DOE Headquarters Launches an Investigation Into the WIPP Release
On June 16, 2014, the U.S. Department of Energy (DOE) DC Office of Independent Enterprise Assessments notified Nuclear Waste Partnership, LLC, the operating contractor for DOE’s Waste Isolation Pilot Plant, of its intent to conduct an investigation. The investigation will look into potential nuclear safety, worker safety, and health programmatic deficiencies associated with the two events in February.
WIPP has been shut down since February 5, 2014, when a salt-hauling truck caught fire, forcing evacuation of 86 workers from underground, 13 of whom were treated for smoke inhalation. Nine days later, an air monitor detected radiation underground where waste had recently been emplaced. The emergency filtration started, but radioactive particles were released to the environment. That resulted in contamination of all 13 people working above ground.
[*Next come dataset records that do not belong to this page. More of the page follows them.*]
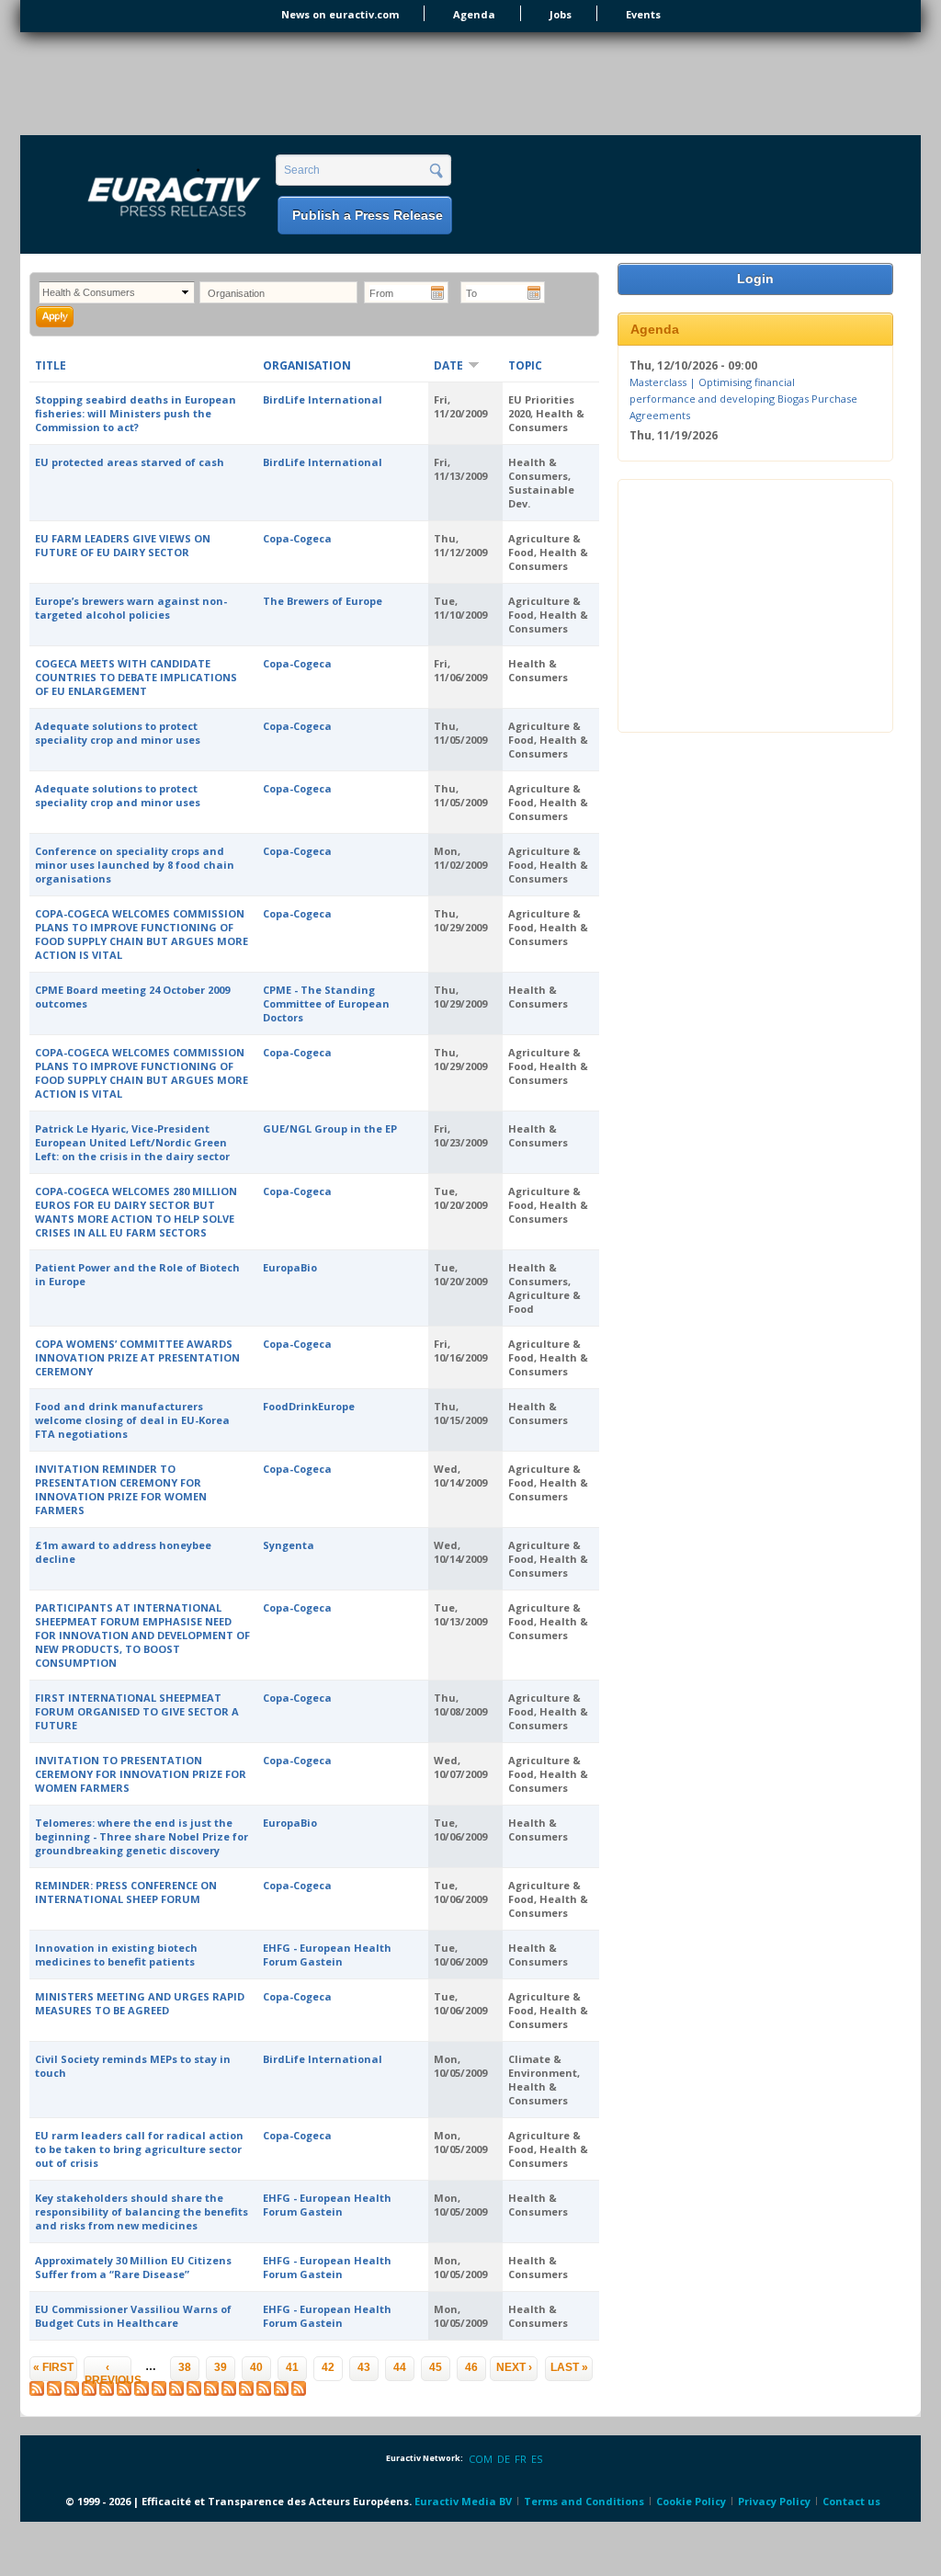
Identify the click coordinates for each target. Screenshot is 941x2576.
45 (435, 2367)
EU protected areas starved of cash (129, 462)
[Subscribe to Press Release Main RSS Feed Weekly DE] (281, 2392)
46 (471, 2367)
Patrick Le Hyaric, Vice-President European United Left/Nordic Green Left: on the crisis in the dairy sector (132, 1142)
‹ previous (108, 2371)
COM (481, 2459)
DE (503, 2459)
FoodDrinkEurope (309, 1406)
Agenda (474, 14)
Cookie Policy (691, 2501)
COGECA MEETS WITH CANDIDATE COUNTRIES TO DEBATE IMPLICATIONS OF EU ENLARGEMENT (136, 677)
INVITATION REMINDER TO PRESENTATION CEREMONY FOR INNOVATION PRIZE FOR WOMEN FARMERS (121, 1489)
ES (536, 2459)
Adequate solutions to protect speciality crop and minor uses (117, 733)
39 (220, 2367)
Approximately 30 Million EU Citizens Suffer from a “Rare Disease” (133, 2267)
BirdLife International (322, 399)
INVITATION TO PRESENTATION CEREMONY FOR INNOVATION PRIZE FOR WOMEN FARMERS (140, 1774)
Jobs (561, 14)
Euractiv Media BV (463, 2501)
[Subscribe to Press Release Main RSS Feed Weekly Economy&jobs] (159, 2392)
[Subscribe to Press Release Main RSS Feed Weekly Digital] (141, 2392)
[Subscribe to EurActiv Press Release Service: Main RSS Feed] (36, 2392)
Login (755, 278)
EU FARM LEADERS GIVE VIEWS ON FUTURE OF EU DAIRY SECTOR (122, 545)
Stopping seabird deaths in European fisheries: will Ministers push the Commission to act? (135, 413)
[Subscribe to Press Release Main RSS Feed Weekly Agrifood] (124, 2392)
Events (643, 14)
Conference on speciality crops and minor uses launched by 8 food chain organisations (134, 864)
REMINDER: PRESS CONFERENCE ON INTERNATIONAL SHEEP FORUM (126, 1892)
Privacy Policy (774, 2501)
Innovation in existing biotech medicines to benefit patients (116, 1954)
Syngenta (288, 1545)
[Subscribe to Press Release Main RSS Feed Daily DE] (106, 2392)
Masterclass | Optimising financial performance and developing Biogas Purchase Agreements (743, 398)
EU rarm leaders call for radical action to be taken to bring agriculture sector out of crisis (139, 2149)
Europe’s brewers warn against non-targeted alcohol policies (131, 607)
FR (521, 2459)
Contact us (851, 2501)
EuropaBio (290, 1267)
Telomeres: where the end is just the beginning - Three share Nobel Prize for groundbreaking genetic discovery (141, 1836)
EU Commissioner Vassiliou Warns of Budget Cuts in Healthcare (133, 2316)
The DOE headquarters’ investigation may be a good start (hopefully), but Nuclear Watch NM, and many other groups, wants a truly independent, public investigation. This investigation should determine the cause of the WIPP radiation release, the extent of underground and surface contamination, the medical and compensation requirements for contaminated workers, and options for cleaning up underground and surface contamination.
In the meantime, TRU must be stored safely and securely at other DOE sites, regardless of how long WIPP is closed. Unnecessary waste shipments should not occur while WIPP is closed. Additional newly-generated TRU waste from nuclear weapons production, which exacerbates existing problems, should not be produced.